Dans ce cadre, l’Arabie saoudite, l’Egypte, les Emirats arabes unis, Bahreïn et autres pays arabes, ont transmis une lettre de demandes de 13 articles au Qatar. Dans cette liste figurent la fermeture d’Al Jazeera, le terme des relations avec l’Iran et la fermeture de la base turque à Doha ainsi que le retour en Turquie des soldats turcs qui y sont déployés. Toutefois, le Qatar a rejeté ces demandes et affirmé qu’il ne s’y soumettrait pas. Le soutien porté par la Turquie a évidemment donné confiance au Qatar. D’ailleurs, Ankara a accordé tout le soutien politique, diplomatique et militaire nécessaire au Qatar pour qu’il sorte de cette crise. Nous pouvons même dire que le soutien actif de la Turquie a empêché une éventuelle intervention ou guerre contre le Qatar.

Toutefois, même si la politique active de la Turquie a endigué la crise, elle n’a pas été suffisante pour y mettre fin.

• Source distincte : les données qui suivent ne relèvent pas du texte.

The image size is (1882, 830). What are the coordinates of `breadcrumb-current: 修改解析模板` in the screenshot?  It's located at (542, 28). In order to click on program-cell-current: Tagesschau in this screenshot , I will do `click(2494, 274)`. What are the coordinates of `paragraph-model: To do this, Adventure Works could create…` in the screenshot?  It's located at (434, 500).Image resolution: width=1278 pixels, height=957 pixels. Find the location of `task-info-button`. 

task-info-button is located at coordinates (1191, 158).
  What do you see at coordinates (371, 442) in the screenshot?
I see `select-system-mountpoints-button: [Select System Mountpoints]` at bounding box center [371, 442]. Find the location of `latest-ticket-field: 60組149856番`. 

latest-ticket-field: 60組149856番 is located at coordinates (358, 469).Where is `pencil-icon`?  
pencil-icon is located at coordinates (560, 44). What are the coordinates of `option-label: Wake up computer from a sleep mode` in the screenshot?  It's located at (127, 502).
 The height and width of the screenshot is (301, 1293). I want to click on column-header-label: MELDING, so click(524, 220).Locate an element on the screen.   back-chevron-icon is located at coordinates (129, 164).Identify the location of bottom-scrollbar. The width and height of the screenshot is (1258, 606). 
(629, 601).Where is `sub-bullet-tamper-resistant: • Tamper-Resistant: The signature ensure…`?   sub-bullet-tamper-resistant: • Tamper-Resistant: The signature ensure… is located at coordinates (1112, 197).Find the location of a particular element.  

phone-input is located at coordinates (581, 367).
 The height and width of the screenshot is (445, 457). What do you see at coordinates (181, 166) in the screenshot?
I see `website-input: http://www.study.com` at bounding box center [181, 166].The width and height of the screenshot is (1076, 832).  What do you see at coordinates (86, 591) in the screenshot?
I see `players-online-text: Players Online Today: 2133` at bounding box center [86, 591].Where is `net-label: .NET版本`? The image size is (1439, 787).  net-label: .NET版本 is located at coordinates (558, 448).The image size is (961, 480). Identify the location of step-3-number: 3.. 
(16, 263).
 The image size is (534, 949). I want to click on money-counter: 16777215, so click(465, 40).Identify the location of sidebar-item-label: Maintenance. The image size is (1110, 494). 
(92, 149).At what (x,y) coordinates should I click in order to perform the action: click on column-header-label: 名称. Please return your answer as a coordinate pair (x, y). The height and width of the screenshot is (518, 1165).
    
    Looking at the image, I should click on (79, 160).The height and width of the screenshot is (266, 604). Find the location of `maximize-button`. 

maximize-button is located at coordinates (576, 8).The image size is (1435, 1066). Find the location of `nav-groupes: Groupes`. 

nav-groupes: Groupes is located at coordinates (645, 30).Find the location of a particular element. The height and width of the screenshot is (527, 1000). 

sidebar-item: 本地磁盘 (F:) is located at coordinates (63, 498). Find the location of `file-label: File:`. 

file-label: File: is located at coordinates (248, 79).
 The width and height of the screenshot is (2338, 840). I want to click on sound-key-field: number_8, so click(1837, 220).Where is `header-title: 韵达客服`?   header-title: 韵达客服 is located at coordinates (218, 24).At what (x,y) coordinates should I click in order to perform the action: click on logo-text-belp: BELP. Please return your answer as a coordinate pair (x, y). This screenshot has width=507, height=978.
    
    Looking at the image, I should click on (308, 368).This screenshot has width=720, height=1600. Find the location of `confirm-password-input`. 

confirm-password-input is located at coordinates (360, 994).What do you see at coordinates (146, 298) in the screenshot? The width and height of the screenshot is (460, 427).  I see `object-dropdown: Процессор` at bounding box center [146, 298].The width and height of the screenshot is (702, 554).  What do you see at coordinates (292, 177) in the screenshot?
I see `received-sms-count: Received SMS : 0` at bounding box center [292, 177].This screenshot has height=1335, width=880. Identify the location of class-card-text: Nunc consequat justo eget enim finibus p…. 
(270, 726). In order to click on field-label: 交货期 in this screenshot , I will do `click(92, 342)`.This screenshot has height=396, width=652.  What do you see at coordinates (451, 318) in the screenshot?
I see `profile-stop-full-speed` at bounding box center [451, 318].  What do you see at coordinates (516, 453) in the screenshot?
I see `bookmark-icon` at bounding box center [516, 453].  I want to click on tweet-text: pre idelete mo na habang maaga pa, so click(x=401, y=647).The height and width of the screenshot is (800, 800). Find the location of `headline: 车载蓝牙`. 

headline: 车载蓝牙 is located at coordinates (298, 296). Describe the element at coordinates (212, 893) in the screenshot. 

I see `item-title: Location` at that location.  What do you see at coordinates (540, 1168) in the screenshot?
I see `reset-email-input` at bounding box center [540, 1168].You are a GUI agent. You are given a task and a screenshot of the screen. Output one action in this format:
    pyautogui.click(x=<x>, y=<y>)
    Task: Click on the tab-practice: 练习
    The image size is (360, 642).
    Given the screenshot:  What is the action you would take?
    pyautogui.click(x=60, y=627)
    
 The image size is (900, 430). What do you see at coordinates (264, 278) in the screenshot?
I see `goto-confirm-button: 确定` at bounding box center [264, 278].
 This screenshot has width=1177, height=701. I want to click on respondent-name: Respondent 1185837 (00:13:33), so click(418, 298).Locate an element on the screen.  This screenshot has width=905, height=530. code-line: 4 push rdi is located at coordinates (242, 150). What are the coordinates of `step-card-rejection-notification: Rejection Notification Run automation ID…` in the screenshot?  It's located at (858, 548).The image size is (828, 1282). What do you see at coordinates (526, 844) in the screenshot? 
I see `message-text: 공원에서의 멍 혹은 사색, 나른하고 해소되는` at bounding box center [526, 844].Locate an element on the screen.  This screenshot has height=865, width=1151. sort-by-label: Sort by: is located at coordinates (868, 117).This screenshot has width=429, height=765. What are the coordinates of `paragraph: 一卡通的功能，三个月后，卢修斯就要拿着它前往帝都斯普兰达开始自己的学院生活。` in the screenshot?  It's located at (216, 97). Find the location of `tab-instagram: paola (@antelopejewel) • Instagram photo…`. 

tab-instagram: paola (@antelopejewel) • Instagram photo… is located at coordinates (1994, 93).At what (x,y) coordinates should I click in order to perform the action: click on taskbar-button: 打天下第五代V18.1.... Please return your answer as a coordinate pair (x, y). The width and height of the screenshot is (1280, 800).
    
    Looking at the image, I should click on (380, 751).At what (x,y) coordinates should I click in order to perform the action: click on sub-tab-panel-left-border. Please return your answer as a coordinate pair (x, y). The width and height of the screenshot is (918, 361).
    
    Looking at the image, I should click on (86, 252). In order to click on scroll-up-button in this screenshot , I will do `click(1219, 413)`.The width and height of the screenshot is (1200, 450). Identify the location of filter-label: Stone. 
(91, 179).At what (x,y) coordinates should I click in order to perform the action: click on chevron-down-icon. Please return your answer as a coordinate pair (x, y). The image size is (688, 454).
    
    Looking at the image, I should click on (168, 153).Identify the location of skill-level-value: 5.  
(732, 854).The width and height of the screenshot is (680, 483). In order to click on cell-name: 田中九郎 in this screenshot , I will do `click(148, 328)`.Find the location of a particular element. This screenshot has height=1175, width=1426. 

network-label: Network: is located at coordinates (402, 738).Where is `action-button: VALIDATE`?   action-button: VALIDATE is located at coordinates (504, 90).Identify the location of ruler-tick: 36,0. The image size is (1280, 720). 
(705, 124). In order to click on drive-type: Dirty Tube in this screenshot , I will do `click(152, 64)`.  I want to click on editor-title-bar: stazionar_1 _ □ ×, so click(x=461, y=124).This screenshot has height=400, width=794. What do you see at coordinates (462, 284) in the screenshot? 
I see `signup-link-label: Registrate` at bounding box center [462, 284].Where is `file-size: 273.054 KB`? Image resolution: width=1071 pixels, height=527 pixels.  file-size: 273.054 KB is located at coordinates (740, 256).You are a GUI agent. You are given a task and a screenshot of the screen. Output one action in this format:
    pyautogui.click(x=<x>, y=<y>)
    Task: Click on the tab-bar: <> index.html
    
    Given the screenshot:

C’est pourquoi, la Turquie a déployé d’intenses efforts en vue de trouver une solution diplomatique et a mené des activités de médiation. N’oublions pas que les guerres régionales ont un important coût financier, tant pour les parties concernées que les pays voisins. C’est pourquoi la Turquie ne peut plus tolérer le coût d’une nouvelle guerre régionale en raison des lourdes « factures politiques et économiques » causées par les guerres irakienne et syrienne ces derniers temps. Dans ce cadre, quelques semaines auparavant, le chef de la diplomatie turque Mevlut Cavusoglu s’est rendu dans le Golfe en vue de trouver une solution pacifiste. Par la suite, Ankara a contacté Riyad et appelé à une solution diplomatique. Le 22 juin, le président Recep Tayyip Erdogan s’est entretenu par téléphone avec le roi saoudien Salmane et a dit souhaiter que cette question soit réglée par une voie pacifiste.

Le président Erdogan a rendu visite en Arabie saoudite, au Koweït et au Qatar les 23-24 juillet en vue de montrer l’importance qu’il accorde à la paix, la prospérité et la sécurité au Golfe, et d’augmenter les opportunités de coopération économique et politique régionale.  La visite du président Erdogan montre également que la Turquie ne fermera pas les yeux aux questions régionales qui la concernent. Par ailleurs, la Turquie a reflété clairement sa position et volonté en vue de mettre un terme par voie pacifiste à cette crise. En outre, la politique active menée par la Turquie dans la crise qatarie, a été un important test pour qu’Ankara démontre sa puissance d’équilibre géopolitique dans les stratégies régionales. Pour le moment le premier test a été réussi et a empêché l’escalade de la crise.